Petro has emerged as one of the most outspoken world leaders condemning "Israel’s" war on Gaza, and his latest opinion piece adds to a growing series of forceful critiques directed at the ongoing Israeli genocide.
Denouncing what he described as 600 days of systematic atrocities, Petro wrote that the world's inaction risks legitimizing a model of impunity where colonial violence, ethnic cleansing, and siege warfare are normalized against a captive population.
"If we fail to act now," he wrote, "we not only betray the Palestinian people, we become complicit in the atrocities committed by Netanyahu's government."
Moral break
The president highlighted a landmark United Nations General Assembly resolution adopted in September 2024, which called for "Israel" to end its illegal occupation within 12 months. He noted that Colombia was among the 124 countries that voted in favor, thereby assuming binding obligations that include sanctions, legal action, and trade measures.
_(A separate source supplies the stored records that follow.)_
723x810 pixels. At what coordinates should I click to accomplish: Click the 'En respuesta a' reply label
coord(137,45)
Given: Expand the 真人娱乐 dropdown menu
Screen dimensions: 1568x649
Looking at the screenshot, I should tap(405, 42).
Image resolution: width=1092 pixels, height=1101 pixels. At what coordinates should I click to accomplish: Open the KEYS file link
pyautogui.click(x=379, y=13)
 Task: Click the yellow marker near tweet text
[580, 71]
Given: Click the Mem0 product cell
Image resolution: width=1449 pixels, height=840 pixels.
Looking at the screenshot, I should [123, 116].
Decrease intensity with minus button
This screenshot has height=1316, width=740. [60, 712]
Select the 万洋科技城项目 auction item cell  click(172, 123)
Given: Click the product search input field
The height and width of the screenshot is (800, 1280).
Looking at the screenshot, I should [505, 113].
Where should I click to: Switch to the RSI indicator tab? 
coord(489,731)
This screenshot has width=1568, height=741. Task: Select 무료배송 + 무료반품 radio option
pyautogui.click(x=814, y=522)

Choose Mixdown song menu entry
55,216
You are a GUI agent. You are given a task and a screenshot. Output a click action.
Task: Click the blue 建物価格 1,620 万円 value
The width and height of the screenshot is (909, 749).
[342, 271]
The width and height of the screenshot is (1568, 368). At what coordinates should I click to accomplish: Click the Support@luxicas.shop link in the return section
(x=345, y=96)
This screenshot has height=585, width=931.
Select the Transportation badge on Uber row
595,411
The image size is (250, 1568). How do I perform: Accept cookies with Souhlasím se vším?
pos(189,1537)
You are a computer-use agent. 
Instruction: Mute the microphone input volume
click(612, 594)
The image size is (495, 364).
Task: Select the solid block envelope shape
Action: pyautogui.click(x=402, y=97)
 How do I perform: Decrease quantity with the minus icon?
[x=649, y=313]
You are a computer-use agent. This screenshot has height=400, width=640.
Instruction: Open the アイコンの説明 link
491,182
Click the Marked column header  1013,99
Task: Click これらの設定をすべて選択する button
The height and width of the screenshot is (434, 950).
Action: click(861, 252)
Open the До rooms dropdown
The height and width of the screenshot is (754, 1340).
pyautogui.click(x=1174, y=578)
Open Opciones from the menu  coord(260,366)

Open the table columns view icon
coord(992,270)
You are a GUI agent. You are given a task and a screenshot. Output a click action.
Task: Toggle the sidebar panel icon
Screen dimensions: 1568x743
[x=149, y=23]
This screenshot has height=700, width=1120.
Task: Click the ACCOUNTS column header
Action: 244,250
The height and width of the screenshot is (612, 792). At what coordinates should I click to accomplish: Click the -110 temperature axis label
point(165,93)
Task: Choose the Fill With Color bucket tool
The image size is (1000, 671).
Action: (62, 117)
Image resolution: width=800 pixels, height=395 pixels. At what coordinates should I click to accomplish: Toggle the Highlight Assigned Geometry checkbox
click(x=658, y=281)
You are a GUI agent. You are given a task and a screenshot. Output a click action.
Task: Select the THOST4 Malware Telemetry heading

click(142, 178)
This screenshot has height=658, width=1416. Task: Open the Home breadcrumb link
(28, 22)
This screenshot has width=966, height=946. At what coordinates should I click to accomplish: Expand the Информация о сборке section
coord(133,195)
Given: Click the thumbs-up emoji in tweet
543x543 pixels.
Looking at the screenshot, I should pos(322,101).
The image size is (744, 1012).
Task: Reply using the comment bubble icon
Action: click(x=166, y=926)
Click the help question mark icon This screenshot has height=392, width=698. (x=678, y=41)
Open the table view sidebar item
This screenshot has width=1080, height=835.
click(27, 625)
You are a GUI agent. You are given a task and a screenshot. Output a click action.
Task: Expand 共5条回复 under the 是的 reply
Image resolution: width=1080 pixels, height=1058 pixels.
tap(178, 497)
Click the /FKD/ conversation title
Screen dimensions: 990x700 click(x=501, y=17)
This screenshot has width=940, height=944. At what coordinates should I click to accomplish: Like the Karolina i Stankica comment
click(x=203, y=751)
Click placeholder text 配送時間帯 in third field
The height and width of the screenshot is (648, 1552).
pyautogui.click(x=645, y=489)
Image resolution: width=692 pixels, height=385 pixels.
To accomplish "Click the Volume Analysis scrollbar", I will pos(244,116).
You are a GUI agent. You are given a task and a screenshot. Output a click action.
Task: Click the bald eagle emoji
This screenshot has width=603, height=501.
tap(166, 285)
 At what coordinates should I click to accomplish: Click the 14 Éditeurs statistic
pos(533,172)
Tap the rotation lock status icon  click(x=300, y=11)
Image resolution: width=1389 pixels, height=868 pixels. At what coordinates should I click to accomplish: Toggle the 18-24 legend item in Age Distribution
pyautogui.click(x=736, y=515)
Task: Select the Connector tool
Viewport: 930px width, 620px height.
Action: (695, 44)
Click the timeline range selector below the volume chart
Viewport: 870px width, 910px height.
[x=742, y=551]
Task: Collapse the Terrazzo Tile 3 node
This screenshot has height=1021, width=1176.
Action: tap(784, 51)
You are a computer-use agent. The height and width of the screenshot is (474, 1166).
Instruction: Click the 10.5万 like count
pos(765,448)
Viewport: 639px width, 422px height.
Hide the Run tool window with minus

"The clock is now ticking," he warned, reaffirming Colombia's commitment by recalling its concrete step: suspending coal exports to "Israel."
In his piece, Petro mentioned that he had declared earlier this year: "We cannot fuel the machinery that slaughters Palestinian children and then claim neutrality."
This is not the first bold move by the Colombian president. In May, his government formally cut diplomatic ties with "Israel," citing what Petro explicitly described as a "genocide." His administration also appointed Colombia’s first ambassador to Palestine, pledging medical treatment in Colombian hospitals for injured children from Gaza. The newly appointed ambassador, Jorge Iván Ospina, later echoed Petro’s position, warning of a "macabre intention to erase the identity of a people."
In Tuesday's article, Petro praised similar actions taken by countries like Malaysia, which banned Israeli ships from its ports, and South Africa, which brought "Israel" before the International Court of Justice (ICJ) on charges of genocide. It is worth noting that Colombia joined that case as an intervening party, further deepening its legal opposition to "Israel's" war.
Read more: US defends Israeli use of starvation as weapon of war before ICJ
Global reckoning
Looking ahead, Petro mentioned that Colombia and South Africa, co-chairs of the Hague Group, will host an emergency summit regarding Gaza on July 15.
The conference aims to develop a coordinated, multilateral strategy to isolate "Israel" diplomatically and economically while restoring credibility to the global legal order. With the UN's proposed international peace conference indefinitely postponed, Petro cast the July summit as a necessary corrective to global paralysis.
The Colombian president framed the Gaza crisis not just as a moral catastrophe but as an existential test for international law and nations of the Global South.
"We can either stand firm in defense of the legal principles that seek to prevent war and conflict," he wrote, "or watch helplessly as the international system collapses under the weight of unchecked power politics."
He concluded his piece by stressing that the choice is between complicity in colonial violence and collective resistance against it.